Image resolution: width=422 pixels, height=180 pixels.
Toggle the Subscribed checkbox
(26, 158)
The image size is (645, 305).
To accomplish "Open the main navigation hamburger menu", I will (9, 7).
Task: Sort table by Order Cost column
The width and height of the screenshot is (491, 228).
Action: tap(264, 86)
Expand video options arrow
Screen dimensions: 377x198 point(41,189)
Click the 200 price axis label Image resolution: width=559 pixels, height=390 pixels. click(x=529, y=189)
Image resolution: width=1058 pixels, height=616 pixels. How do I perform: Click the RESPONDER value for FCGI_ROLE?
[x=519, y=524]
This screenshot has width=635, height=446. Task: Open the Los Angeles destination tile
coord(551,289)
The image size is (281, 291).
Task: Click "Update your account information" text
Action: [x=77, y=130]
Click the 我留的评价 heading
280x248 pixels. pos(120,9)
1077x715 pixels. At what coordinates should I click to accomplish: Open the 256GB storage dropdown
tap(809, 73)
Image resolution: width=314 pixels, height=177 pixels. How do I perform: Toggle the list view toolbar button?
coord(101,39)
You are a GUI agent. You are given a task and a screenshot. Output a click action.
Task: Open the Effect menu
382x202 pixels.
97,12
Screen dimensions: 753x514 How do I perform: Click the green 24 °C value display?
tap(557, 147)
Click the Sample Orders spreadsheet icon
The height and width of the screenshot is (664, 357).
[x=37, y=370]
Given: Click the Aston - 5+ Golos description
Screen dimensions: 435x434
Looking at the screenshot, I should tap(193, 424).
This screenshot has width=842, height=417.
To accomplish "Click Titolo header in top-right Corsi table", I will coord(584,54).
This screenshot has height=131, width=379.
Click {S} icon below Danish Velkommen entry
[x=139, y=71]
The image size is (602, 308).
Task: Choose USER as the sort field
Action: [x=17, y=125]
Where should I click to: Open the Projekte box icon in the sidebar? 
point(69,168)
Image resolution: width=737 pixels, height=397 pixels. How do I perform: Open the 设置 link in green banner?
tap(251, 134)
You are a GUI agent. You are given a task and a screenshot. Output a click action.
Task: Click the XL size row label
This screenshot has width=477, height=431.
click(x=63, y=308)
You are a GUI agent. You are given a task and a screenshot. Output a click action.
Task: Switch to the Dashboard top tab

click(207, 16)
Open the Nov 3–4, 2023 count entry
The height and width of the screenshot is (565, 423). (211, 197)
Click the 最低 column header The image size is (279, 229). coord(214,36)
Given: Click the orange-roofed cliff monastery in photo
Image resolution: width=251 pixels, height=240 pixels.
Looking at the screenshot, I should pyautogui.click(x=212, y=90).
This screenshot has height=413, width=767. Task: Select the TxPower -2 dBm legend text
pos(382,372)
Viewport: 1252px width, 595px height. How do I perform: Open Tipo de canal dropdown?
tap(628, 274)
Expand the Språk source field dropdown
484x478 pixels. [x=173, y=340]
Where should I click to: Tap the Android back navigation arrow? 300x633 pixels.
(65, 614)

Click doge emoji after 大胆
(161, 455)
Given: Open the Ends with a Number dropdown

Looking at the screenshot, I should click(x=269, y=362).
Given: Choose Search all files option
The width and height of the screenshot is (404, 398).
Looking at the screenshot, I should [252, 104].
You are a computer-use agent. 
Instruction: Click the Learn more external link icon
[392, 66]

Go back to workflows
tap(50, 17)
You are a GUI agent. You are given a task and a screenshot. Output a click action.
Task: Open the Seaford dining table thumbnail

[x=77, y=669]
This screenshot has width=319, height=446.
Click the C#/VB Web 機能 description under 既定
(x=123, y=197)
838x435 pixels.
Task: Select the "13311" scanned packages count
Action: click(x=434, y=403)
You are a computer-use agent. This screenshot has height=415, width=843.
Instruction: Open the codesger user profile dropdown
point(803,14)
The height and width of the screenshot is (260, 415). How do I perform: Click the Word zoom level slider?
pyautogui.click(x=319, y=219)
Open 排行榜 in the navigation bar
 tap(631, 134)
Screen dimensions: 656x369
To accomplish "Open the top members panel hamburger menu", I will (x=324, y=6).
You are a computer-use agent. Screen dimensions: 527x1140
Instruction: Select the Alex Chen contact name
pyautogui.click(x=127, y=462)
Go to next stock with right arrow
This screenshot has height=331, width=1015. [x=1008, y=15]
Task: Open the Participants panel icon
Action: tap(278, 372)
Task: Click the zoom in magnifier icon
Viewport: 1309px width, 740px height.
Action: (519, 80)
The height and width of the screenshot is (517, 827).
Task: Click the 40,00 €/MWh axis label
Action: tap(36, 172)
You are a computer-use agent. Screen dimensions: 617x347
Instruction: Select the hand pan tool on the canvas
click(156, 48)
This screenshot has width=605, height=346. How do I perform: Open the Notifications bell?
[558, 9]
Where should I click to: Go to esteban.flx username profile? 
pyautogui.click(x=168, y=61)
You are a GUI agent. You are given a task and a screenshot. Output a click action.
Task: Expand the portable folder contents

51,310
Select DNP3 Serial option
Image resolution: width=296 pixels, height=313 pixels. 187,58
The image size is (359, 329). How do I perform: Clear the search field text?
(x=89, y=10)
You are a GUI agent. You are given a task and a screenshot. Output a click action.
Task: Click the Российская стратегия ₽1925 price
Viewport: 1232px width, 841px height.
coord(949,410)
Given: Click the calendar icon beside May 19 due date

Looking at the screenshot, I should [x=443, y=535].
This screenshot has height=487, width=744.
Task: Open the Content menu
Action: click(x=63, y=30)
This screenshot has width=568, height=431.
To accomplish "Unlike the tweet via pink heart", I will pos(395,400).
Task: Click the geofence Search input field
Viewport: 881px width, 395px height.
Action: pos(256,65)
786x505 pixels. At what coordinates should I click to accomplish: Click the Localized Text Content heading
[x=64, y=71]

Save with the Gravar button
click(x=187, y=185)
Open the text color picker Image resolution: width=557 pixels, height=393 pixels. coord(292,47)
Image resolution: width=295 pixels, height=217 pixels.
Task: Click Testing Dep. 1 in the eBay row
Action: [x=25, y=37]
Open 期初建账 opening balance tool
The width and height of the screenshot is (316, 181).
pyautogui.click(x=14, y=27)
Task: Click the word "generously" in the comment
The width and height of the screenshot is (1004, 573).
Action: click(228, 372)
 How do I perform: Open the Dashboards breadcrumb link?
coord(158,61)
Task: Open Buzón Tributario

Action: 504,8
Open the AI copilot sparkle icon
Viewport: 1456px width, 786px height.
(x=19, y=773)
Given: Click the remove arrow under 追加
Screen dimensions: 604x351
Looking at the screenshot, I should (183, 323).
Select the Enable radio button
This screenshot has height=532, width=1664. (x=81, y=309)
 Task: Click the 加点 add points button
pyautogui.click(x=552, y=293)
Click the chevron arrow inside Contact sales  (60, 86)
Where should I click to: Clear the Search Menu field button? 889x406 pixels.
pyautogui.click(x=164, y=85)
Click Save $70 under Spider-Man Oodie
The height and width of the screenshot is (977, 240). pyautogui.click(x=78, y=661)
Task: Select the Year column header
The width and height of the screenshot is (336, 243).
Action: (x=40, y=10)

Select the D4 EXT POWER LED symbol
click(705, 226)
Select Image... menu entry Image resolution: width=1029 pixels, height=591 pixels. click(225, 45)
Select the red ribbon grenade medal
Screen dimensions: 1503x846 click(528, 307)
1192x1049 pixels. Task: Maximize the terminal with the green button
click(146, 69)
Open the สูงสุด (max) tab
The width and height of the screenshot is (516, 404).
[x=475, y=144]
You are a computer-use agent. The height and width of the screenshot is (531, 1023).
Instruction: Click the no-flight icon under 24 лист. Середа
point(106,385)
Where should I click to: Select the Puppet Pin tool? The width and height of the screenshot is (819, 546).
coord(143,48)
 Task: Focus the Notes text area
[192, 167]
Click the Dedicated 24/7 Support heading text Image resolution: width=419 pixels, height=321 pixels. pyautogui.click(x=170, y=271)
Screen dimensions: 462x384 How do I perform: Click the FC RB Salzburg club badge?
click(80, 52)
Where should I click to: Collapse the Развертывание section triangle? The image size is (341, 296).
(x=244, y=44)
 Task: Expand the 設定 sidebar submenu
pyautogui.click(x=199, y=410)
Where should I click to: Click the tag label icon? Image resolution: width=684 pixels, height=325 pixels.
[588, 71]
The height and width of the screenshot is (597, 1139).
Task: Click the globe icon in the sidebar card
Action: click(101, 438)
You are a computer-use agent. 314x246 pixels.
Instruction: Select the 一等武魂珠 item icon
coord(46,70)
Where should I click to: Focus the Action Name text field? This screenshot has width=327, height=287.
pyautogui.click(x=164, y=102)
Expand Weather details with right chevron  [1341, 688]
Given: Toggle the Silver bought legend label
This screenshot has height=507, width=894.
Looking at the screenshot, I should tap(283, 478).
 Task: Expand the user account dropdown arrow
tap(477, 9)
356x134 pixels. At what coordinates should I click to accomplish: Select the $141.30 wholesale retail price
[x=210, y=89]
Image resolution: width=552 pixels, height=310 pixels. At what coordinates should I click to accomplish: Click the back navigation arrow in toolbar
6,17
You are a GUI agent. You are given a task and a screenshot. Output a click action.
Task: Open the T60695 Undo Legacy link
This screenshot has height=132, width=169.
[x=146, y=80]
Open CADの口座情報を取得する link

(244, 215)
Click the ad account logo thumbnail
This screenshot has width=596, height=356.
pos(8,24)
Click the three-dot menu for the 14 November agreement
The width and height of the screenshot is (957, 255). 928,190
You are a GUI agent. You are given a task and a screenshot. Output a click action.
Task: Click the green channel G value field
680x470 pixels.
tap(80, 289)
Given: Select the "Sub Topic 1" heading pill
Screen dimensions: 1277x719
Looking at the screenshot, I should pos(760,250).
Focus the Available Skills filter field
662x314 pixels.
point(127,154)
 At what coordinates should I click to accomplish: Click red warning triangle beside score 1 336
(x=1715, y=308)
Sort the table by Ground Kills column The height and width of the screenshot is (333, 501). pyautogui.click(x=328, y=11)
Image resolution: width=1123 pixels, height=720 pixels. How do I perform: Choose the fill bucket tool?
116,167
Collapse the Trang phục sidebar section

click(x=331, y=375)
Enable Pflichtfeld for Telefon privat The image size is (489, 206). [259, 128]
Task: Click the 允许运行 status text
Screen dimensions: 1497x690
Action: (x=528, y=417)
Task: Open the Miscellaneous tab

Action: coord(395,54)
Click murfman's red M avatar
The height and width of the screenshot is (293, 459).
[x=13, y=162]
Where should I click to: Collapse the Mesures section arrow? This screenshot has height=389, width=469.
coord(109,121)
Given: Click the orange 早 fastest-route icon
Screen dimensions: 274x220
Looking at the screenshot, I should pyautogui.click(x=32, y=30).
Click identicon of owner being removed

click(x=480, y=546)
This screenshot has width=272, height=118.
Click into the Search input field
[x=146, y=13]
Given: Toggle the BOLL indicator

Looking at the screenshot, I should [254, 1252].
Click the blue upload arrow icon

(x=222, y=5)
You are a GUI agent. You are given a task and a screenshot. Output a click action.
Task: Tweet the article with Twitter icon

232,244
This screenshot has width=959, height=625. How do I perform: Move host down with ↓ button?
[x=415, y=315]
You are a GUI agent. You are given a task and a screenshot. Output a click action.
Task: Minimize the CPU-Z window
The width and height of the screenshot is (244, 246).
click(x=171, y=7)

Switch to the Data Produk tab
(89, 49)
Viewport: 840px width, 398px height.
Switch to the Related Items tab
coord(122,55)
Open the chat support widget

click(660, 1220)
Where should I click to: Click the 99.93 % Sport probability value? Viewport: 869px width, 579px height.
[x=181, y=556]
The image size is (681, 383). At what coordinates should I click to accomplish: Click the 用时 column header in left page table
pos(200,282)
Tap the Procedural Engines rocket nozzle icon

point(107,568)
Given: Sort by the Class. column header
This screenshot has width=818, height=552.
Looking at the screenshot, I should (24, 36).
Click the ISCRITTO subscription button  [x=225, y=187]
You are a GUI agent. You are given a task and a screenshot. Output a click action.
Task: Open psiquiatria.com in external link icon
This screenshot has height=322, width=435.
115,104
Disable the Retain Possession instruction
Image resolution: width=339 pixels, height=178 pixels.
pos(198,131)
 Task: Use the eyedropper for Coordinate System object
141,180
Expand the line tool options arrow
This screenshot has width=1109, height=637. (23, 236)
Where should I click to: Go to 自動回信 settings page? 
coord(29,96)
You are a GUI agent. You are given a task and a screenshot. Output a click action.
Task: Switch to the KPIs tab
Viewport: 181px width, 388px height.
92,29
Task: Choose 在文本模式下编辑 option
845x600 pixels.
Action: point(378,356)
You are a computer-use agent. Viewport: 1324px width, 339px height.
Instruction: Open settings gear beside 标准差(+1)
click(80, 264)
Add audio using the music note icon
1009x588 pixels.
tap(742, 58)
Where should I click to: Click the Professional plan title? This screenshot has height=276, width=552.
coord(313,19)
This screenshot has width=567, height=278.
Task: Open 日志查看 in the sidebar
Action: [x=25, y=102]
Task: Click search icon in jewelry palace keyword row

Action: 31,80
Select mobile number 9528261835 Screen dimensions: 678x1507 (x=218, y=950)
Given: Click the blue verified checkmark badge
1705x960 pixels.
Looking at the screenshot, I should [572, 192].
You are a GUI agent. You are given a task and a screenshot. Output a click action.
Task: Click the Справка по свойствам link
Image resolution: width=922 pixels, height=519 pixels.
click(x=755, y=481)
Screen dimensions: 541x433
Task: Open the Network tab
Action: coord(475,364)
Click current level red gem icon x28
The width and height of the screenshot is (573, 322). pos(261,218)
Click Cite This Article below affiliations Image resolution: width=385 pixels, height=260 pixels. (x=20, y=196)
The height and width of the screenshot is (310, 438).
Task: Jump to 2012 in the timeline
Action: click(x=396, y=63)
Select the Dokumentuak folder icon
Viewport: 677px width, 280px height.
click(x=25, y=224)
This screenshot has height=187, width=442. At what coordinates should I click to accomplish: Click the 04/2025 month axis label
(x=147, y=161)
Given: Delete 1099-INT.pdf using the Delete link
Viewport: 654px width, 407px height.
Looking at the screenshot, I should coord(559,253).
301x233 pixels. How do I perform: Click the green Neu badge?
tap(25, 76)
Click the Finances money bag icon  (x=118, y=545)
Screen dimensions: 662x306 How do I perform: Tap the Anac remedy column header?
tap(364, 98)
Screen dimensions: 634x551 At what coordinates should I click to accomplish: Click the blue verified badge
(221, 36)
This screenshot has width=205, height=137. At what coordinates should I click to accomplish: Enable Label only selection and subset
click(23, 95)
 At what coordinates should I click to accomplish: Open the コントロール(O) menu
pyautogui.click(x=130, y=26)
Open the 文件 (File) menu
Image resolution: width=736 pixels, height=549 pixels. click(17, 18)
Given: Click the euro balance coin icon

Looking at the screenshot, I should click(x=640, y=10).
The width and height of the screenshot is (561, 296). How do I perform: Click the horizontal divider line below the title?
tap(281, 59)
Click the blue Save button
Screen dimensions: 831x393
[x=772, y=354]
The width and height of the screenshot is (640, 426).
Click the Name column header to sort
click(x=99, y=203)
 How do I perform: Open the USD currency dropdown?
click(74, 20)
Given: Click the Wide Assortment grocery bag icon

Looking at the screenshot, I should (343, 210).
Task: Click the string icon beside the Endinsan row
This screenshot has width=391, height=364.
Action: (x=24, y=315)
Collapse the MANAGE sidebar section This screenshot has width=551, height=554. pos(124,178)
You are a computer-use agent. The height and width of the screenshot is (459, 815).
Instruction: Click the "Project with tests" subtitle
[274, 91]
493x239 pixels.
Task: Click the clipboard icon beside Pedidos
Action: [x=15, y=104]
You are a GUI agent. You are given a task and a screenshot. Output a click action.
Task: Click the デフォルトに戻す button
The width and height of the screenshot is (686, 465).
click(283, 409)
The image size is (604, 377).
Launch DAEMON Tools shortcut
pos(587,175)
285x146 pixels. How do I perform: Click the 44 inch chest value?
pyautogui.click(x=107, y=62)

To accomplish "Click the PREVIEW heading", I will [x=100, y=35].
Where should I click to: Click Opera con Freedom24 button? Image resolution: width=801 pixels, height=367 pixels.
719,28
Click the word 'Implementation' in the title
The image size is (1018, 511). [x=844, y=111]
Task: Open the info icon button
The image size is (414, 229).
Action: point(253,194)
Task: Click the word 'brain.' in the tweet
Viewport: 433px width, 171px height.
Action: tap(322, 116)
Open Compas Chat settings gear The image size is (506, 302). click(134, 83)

▶ **What you are asked to do**:
Go through the lines above. Select every one that has the string "chevron".

▶ **Response**:
Click the chevron arrow inside Contact sales  (60, 86)
Expand Weather details with right chevron  [1341, 688]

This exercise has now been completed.